Problem statement: Scan the records below. Copy every line in which the word "Open" appears.

Entries provided:
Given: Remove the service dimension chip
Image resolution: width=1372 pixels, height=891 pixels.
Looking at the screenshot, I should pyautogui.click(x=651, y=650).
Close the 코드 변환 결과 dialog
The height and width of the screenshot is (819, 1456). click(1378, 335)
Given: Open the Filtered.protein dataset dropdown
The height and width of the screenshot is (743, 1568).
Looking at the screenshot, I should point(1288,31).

==

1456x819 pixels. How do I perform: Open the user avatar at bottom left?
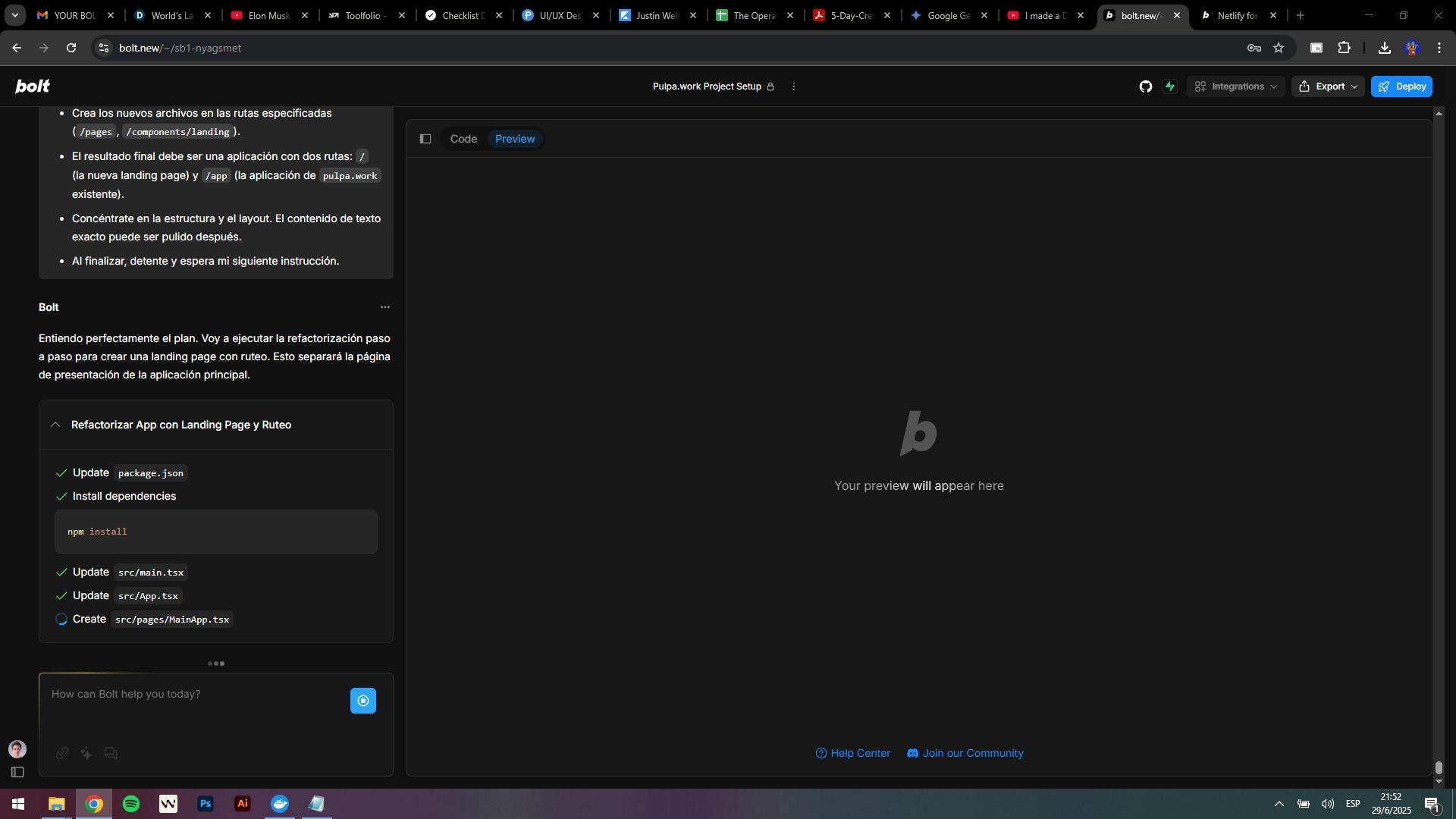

Your response:
Given: Open the Filtered.protein dataset dropdown
1456x819 pixels. How do I perform: Open the user avatar at bottom left?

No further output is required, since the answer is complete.